Work required — From the entries underneath, give the number of lines holding the word "each", without any other words.

== Recorded information ==

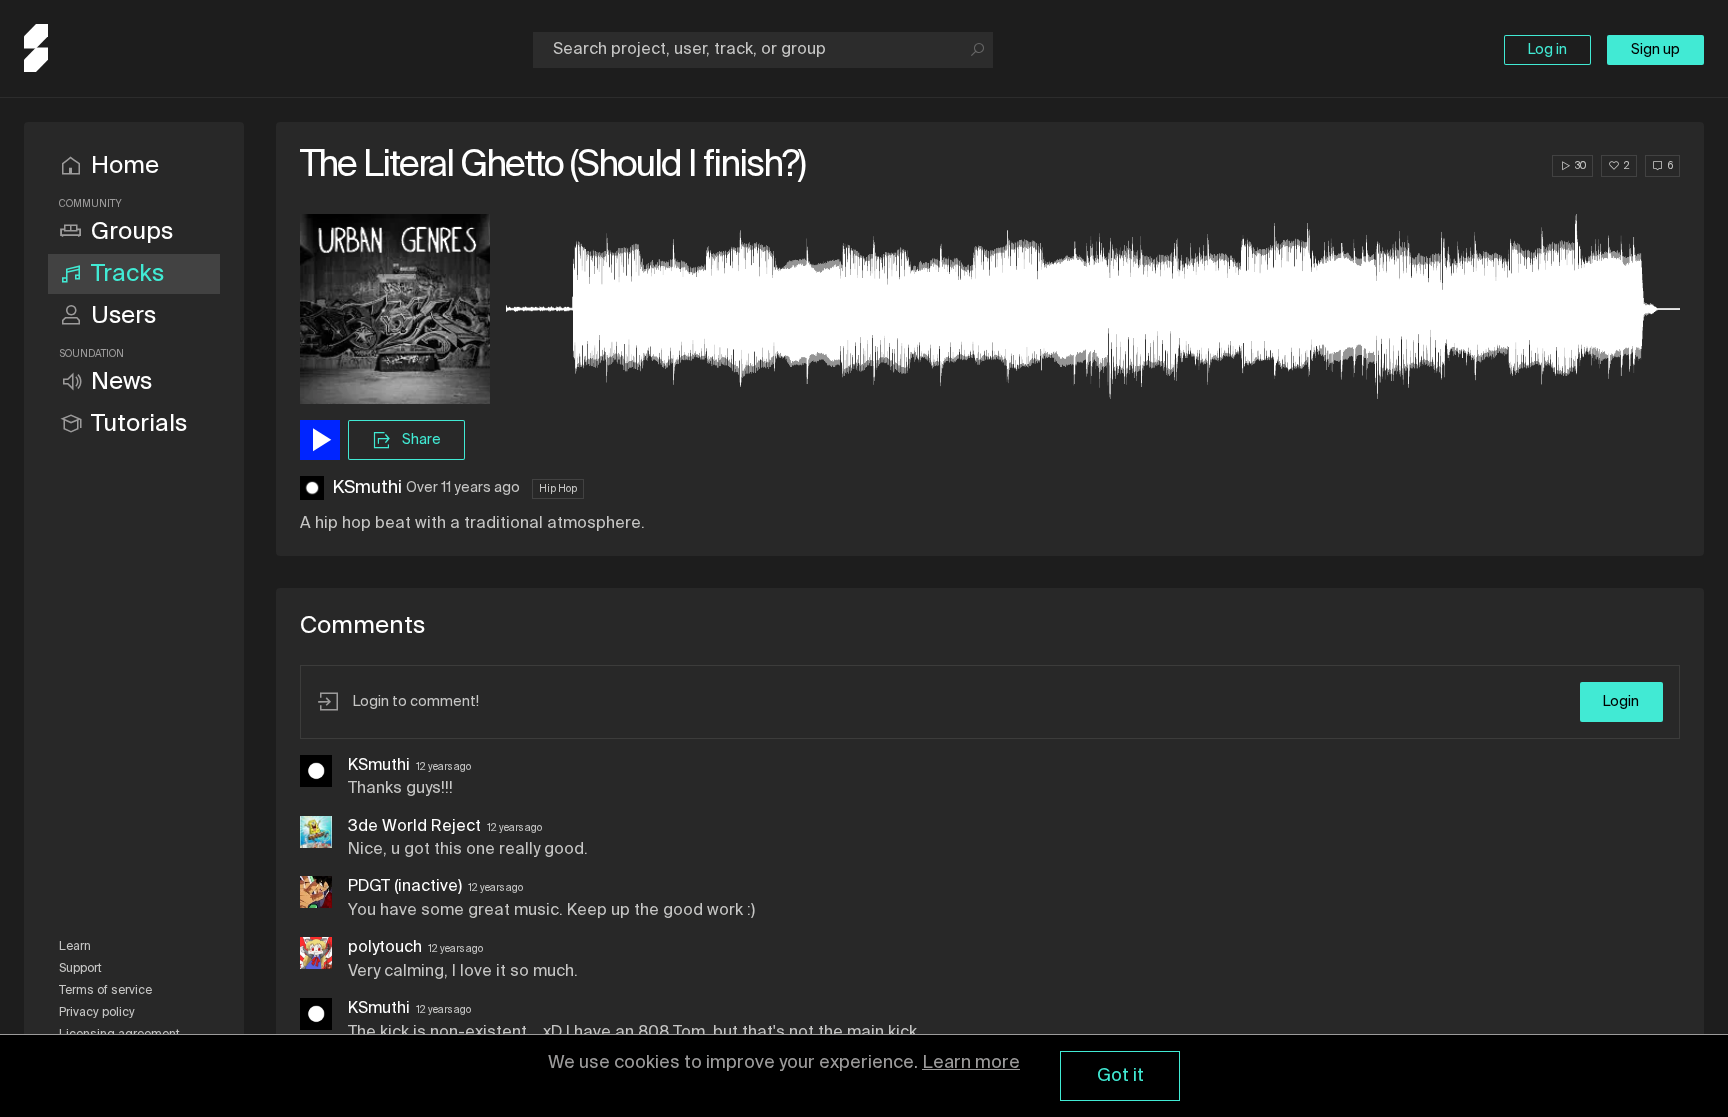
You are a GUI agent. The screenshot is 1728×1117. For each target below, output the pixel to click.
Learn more (971, 1063)
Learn (75, 947)
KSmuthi (367, 488)
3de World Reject (414, 827)
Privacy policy (97, 1013)
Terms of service (105, 991)
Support (80, 969)
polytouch (385, 948)
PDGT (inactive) (405, 887)
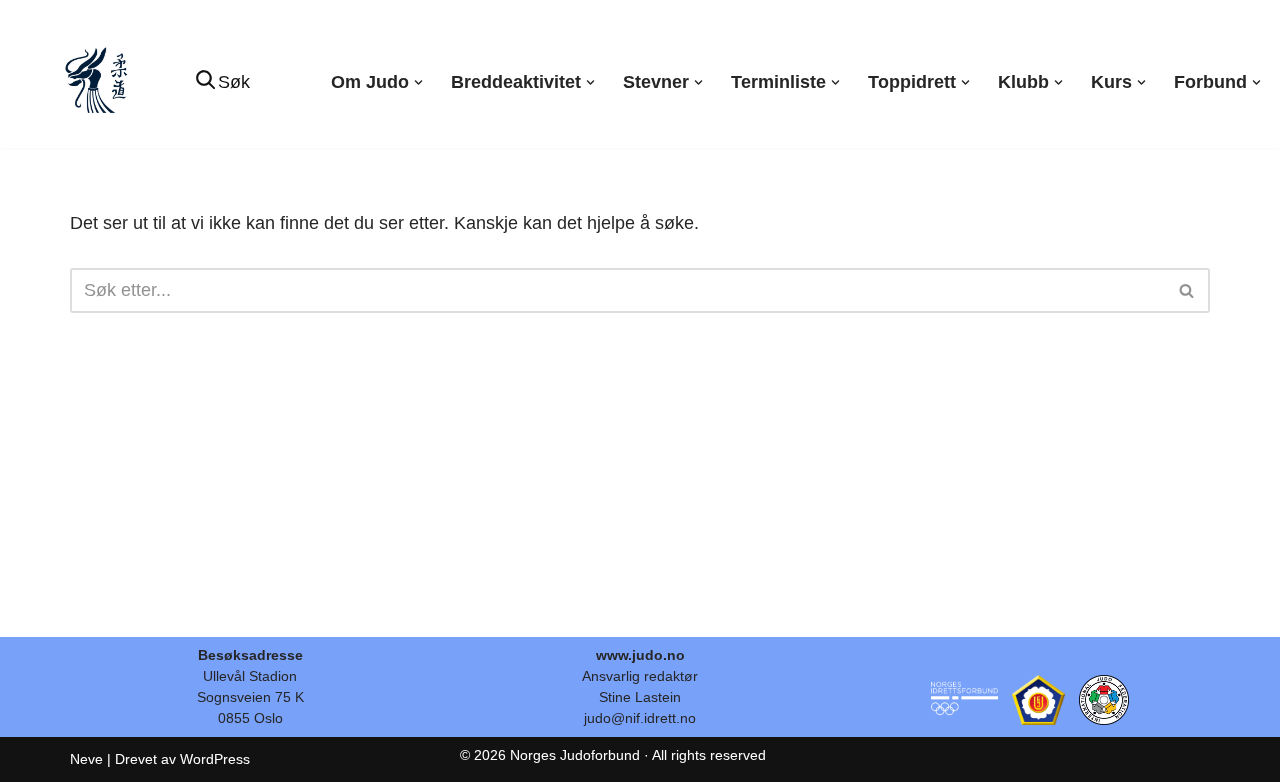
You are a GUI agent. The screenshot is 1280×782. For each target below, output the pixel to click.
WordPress (215, 759)
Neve (86, 759)
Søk (234, 82)
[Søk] (1187, 290)
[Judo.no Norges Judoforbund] (99, 82)
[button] (418, 82)
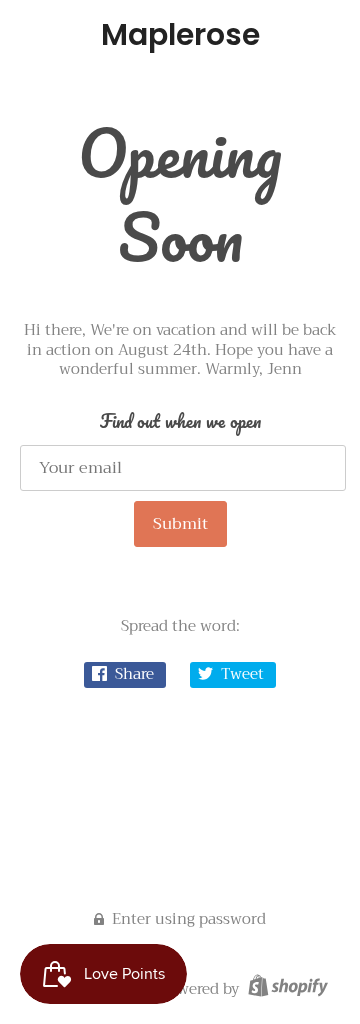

===

Response to the task — 2